My own spreadsheet consists of a number of sheets, including:
- data download
- summary of the portfolio of quoted securities (shares, gilts, bonds)
- data on cash investments (cash bonds, 'easy access' accounts, current account)
- summary of all income
- separate sheets for each gilt/commercial bonds, as these are a bit more complicated to keep track of
- a 'trend' summary sheet that picks off totals from the other sheets and which I periodically save to keep a history of my investing
- a graph (based on the 'trend' sheet) showing the performance of the various investment accounts/types over time
- a 'moving average' graph that shows if I'm making or losing money over the medium term
- a 'wealth' sheet summarising all assets, including house, cash, pensions, savings, investments, etc.
- a 'history' sheet showing details of all purchases and sales
- a sheet of links and passwords
On my 'download' sheet I have data for each company (using the Excel command Get External Data, locating the relevant web page and and ticking the data group that I want - you have to do it to understand what I'm talking about). For example, for CWW (Cable & Wireless Worldwide) I collect data from the Yahoo page - similarly data for all the other holdings are included further down the sheet. When this is all set up I download data from Yahoo into my portfolio spreadsheet using Excel by pressing one button on my 'ribbon' (or the command 'update all data').
I then set up links in the spreadsheet to copy (automatically) relevant data from this 'download' page to my main summary sheet that calculates the total value of my portfolio of quoted securities, including shares, gilts and corporate bonds.

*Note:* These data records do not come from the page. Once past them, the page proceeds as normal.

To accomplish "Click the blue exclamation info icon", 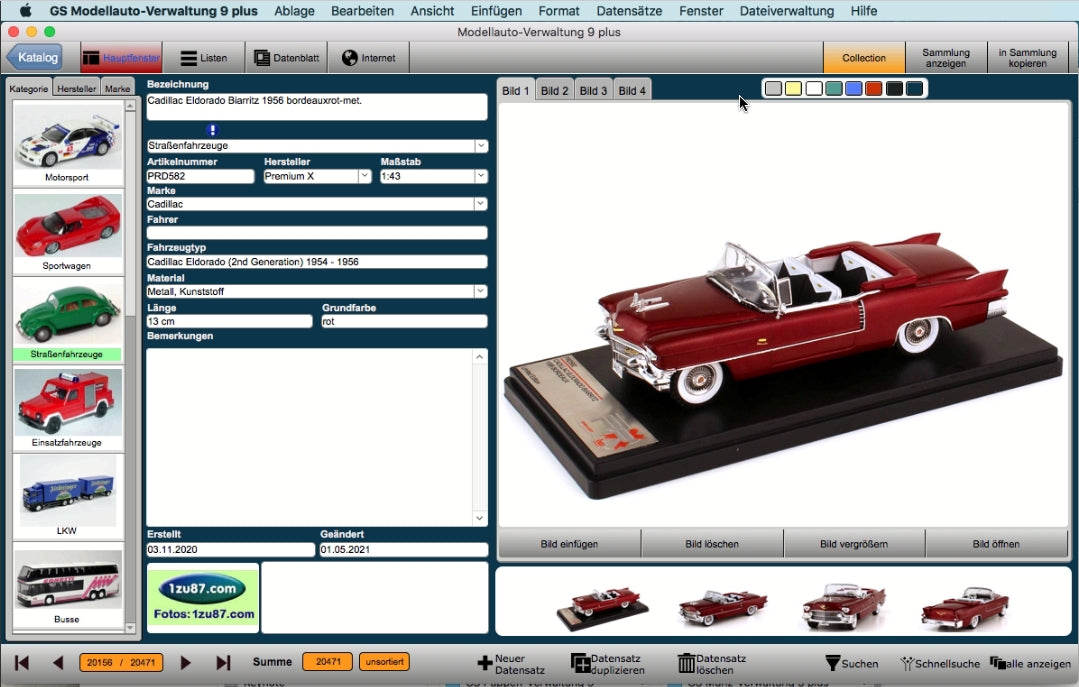I will click(x=212, y=130).
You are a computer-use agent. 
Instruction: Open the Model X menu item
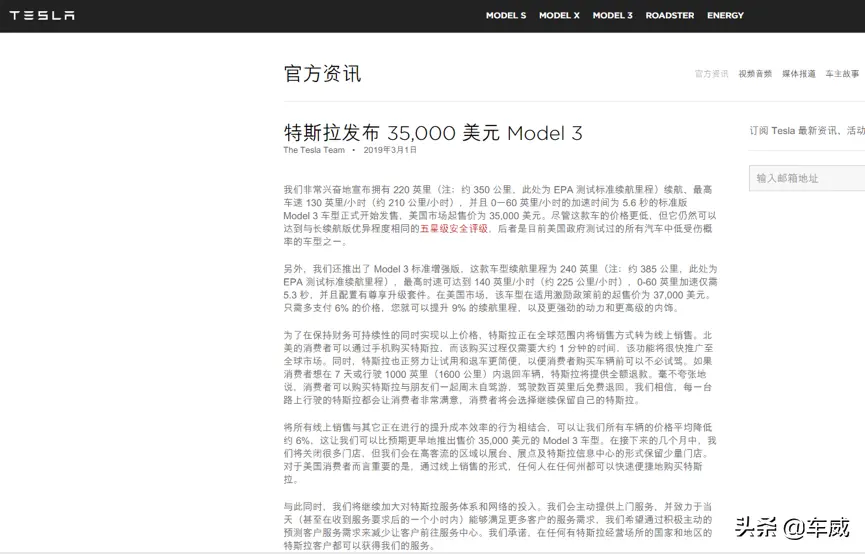(559, 16)
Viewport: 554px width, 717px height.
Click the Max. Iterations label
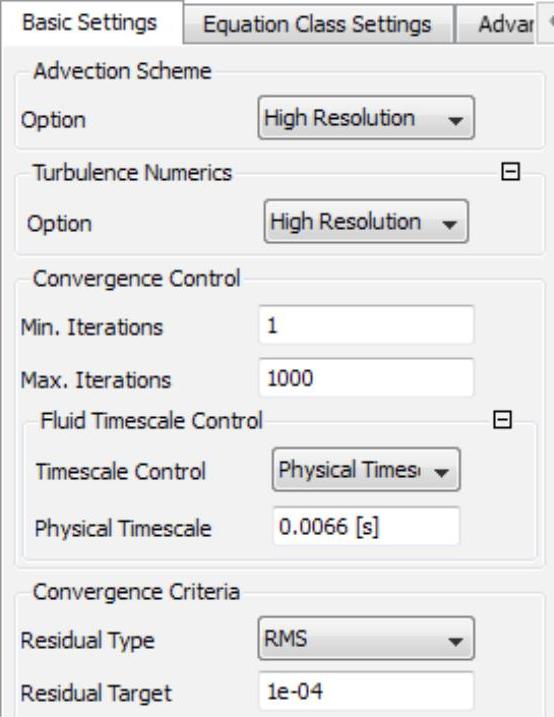(x=96, y=380)
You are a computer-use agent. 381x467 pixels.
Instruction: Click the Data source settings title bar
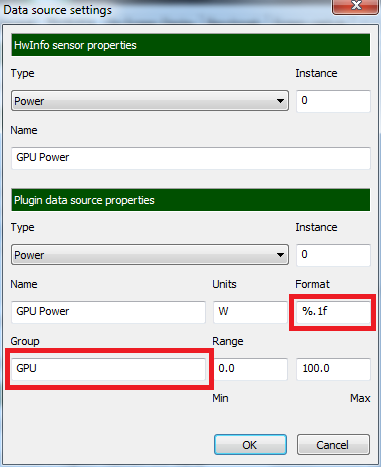[x=167, y=10]
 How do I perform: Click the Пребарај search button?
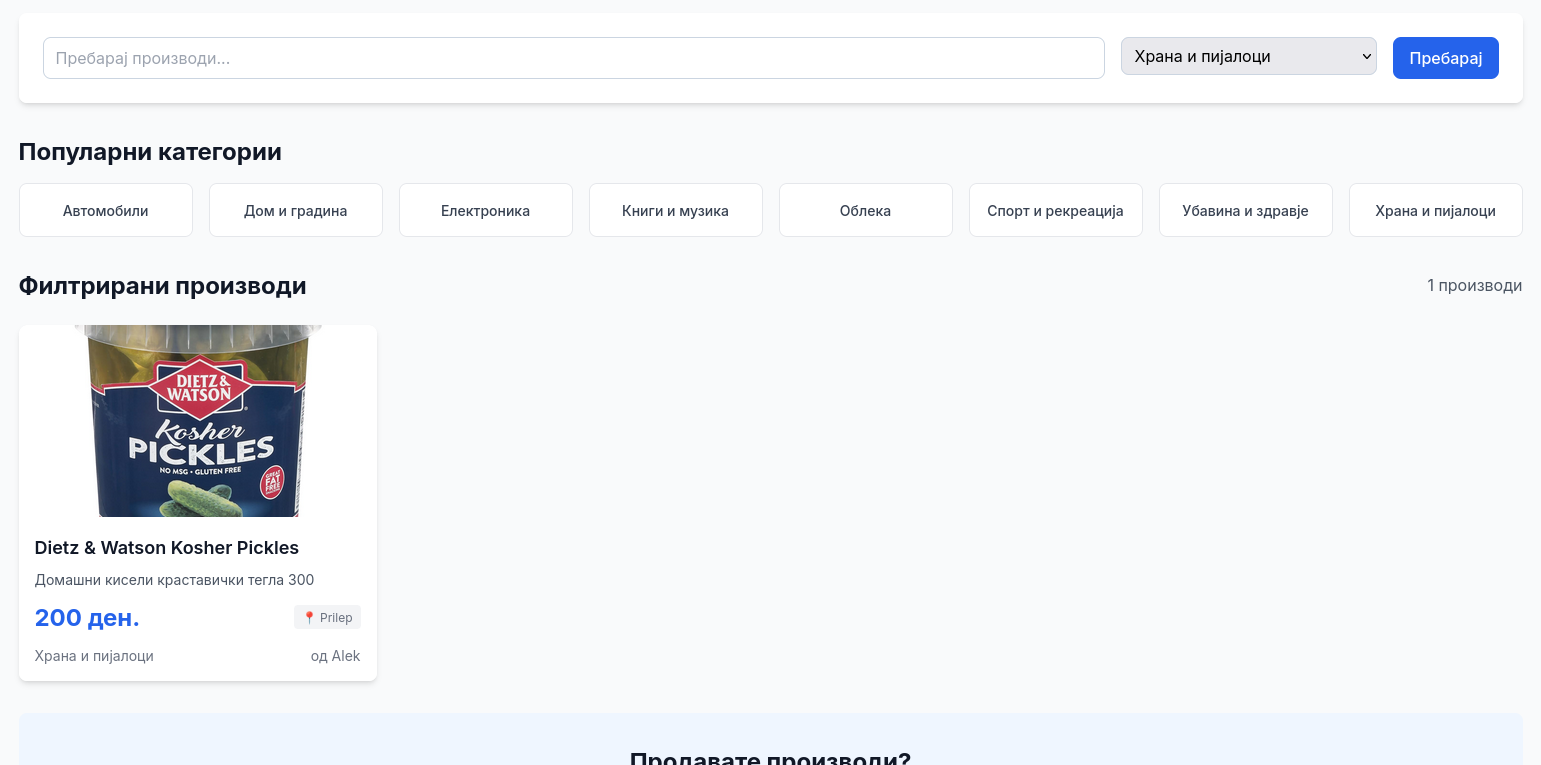point(1445,58)
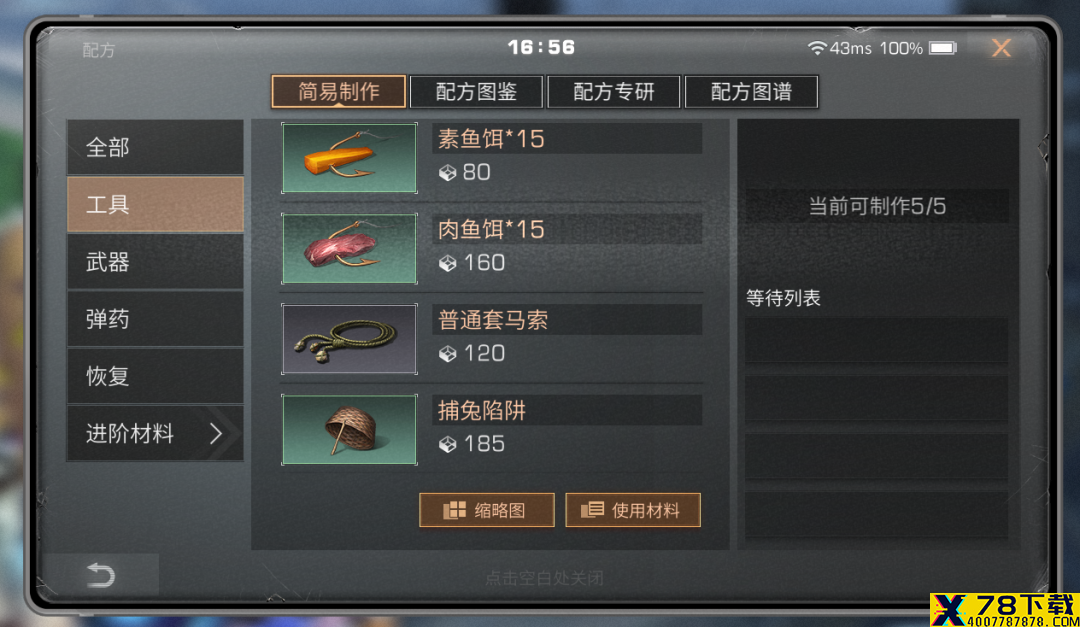
Task: Open the 配方图谱 tab
Action: [751, 92]
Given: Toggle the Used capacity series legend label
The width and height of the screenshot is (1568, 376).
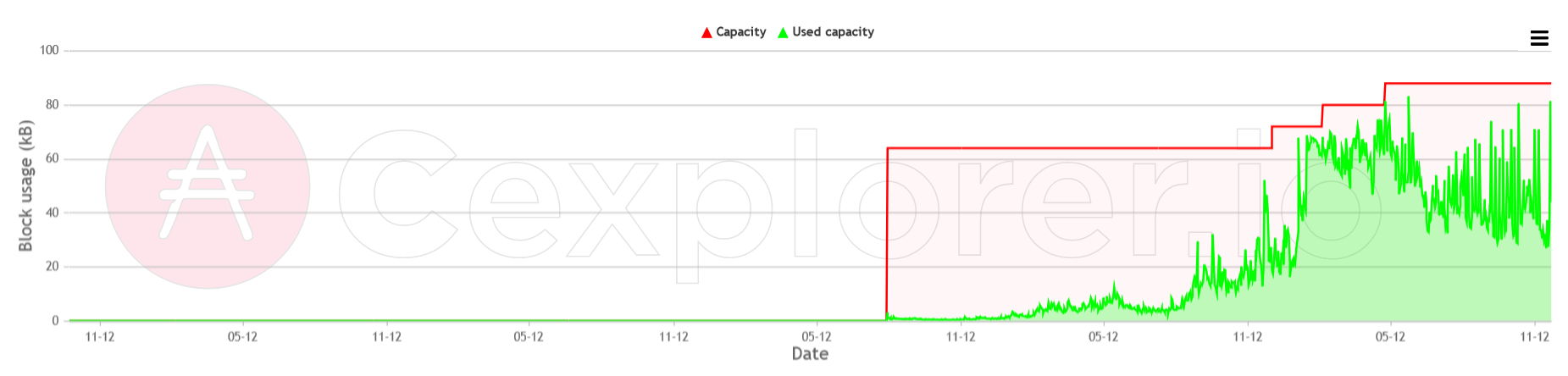Looking at the screenshot, I should pyautogui.click(x=833, y=32).
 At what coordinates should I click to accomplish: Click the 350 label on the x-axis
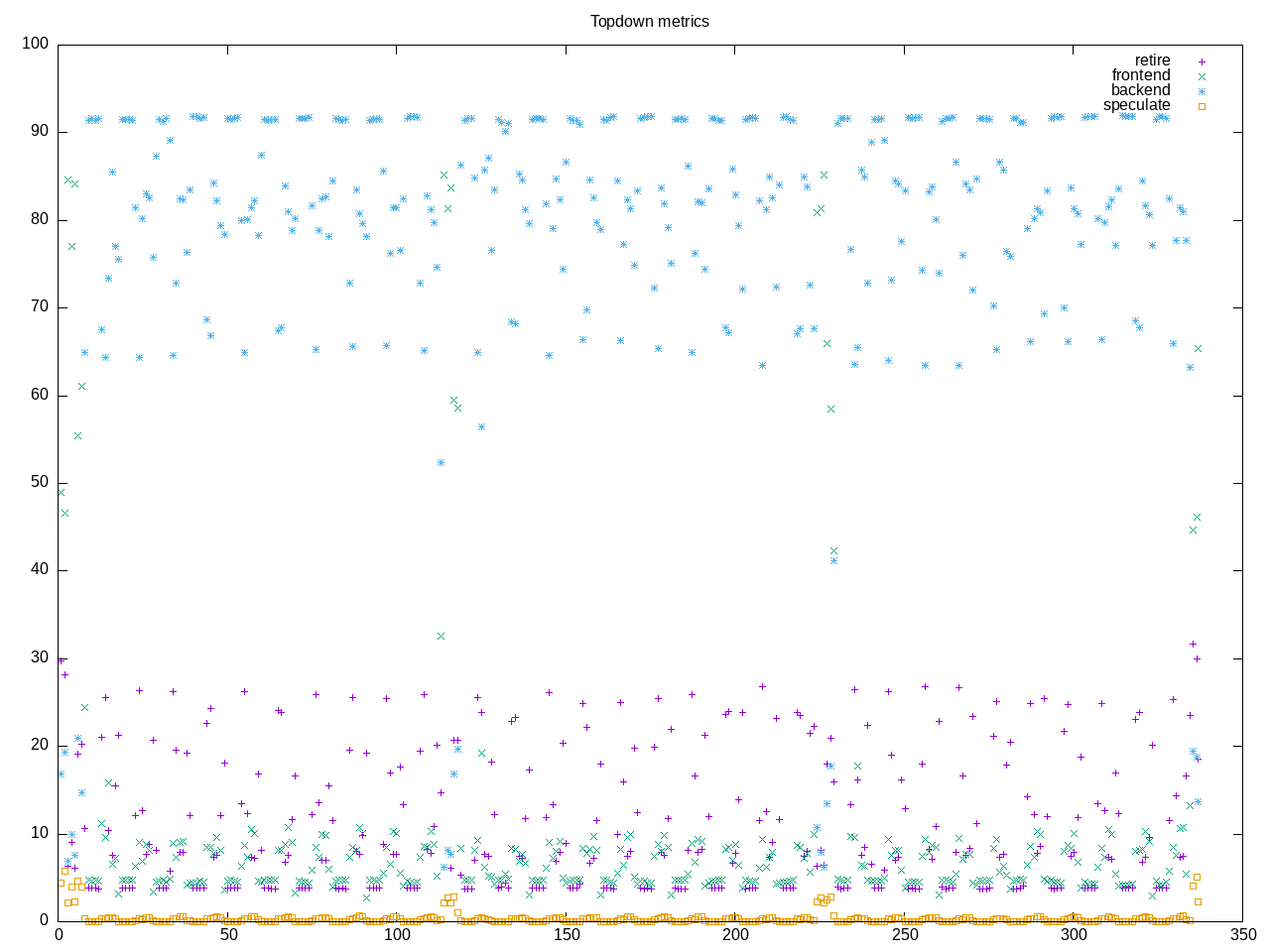1242,935
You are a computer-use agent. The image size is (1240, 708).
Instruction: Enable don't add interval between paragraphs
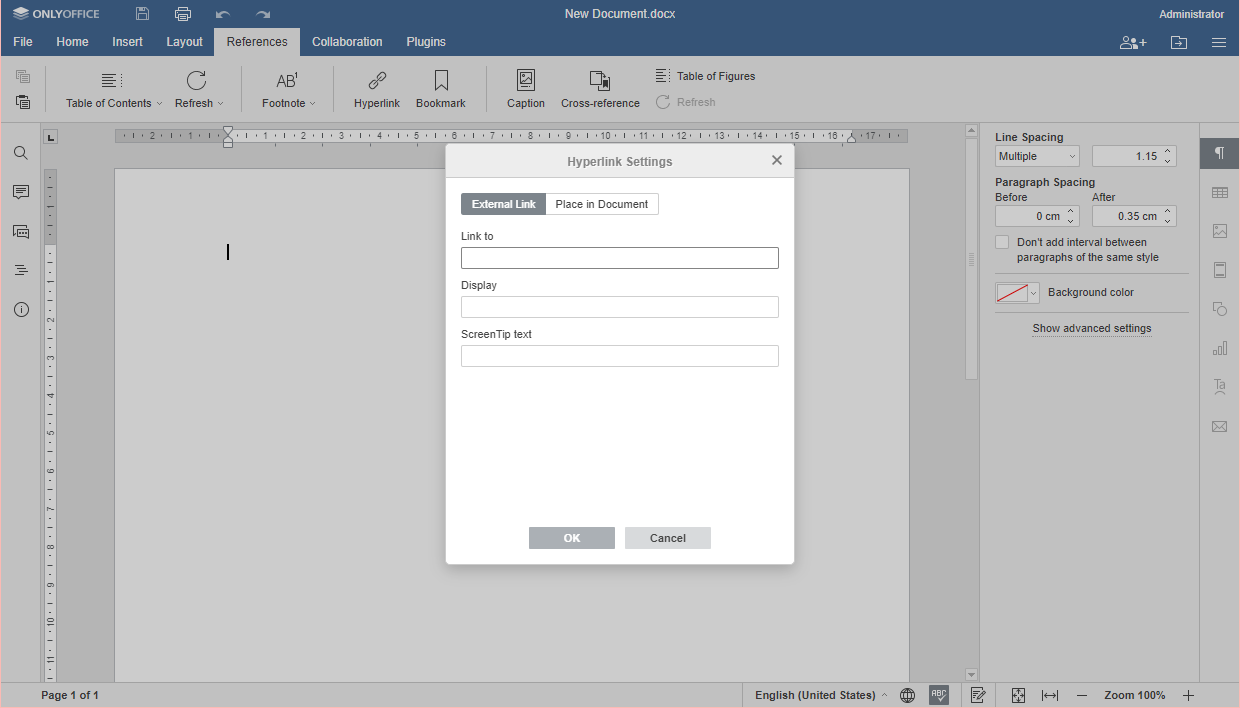[x=1002, y=241]
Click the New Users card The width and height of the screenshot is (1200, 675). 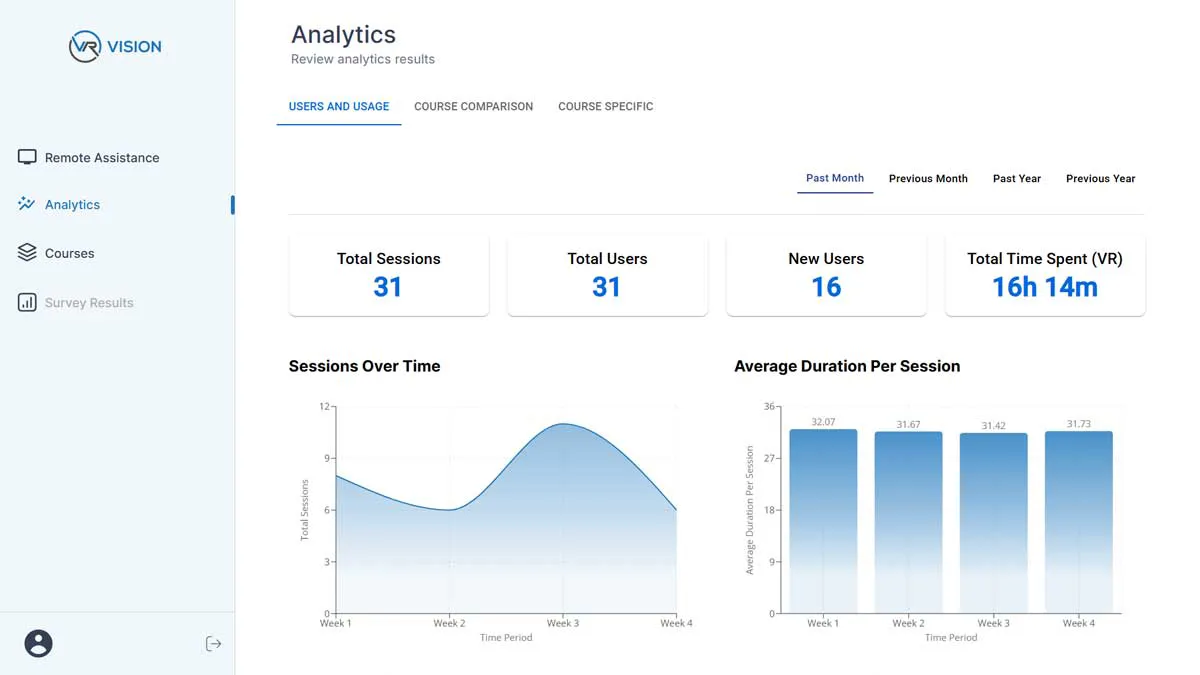click(826, 274)
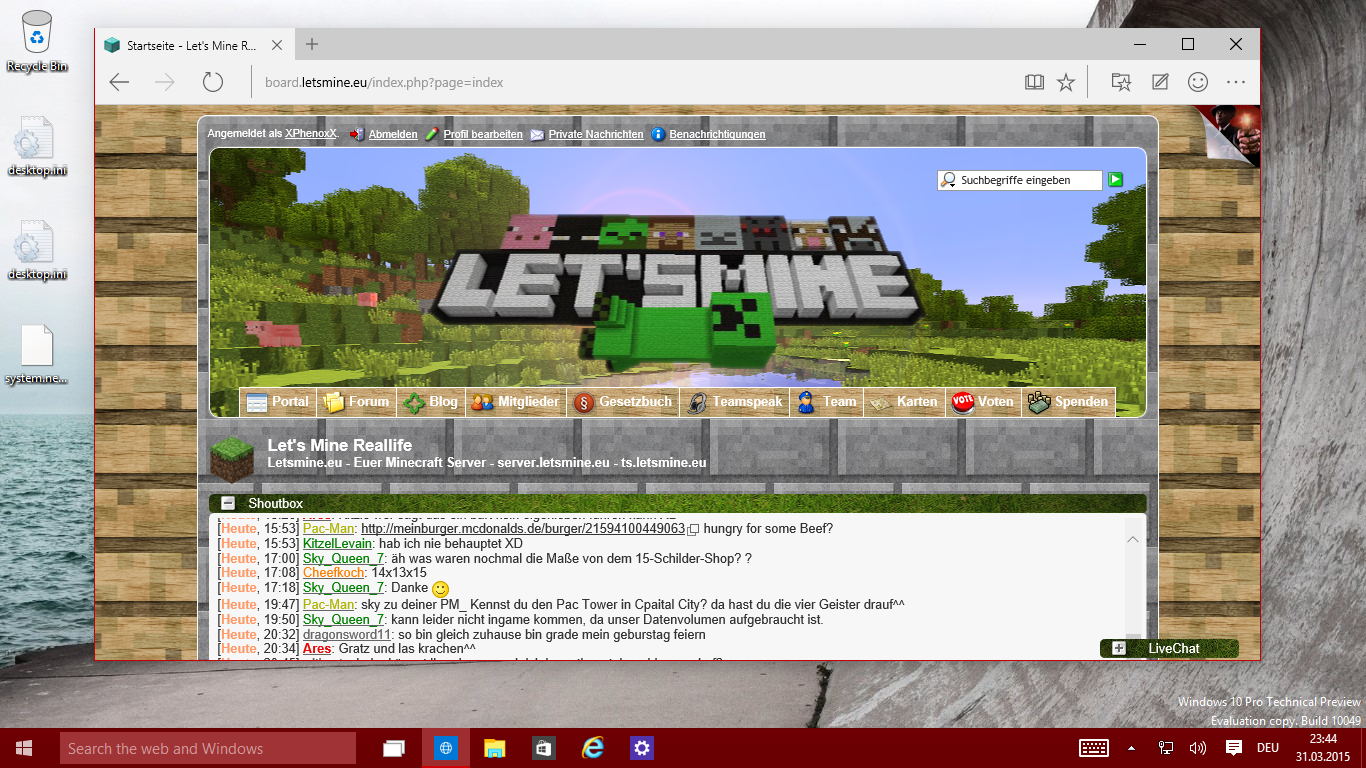The height and width of the screenshot is (768, 1366).
Task: Open the McDonalds burger link in Shoutbox
Action: click(522, 528)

The other sheets are also interlinked, to minimise the amount of data entry I need to do.
There can be problems, particularly when the target websites change their designs, which can throw the data collection process completely. This usually means you have to edit your spreadsheet. However, as my spreadsheet is quite complicated anyway (e.g. calculating income, etc), I find I am editing it quite often anyway. Buying a new security means I have to set up the data download and link it to the rest of the spreadsheet.
I find getting values for commercial bonds is a little more difficult, as I haven't found a way of downloading data directly from Bondscape and I don't know of any other sources. So I do this manually, as I do the details for cash and cash savings.
It has taken me quite a while to get the spreadsheet the way I like it - but I will probably keep trying to improve it!
Good luck with your spreadsheet.
I am not a financial advisor and the information provided does not constitute financial advice. You should always do your own research on top of what you learn here to ensure that it's right for your specific circumstances.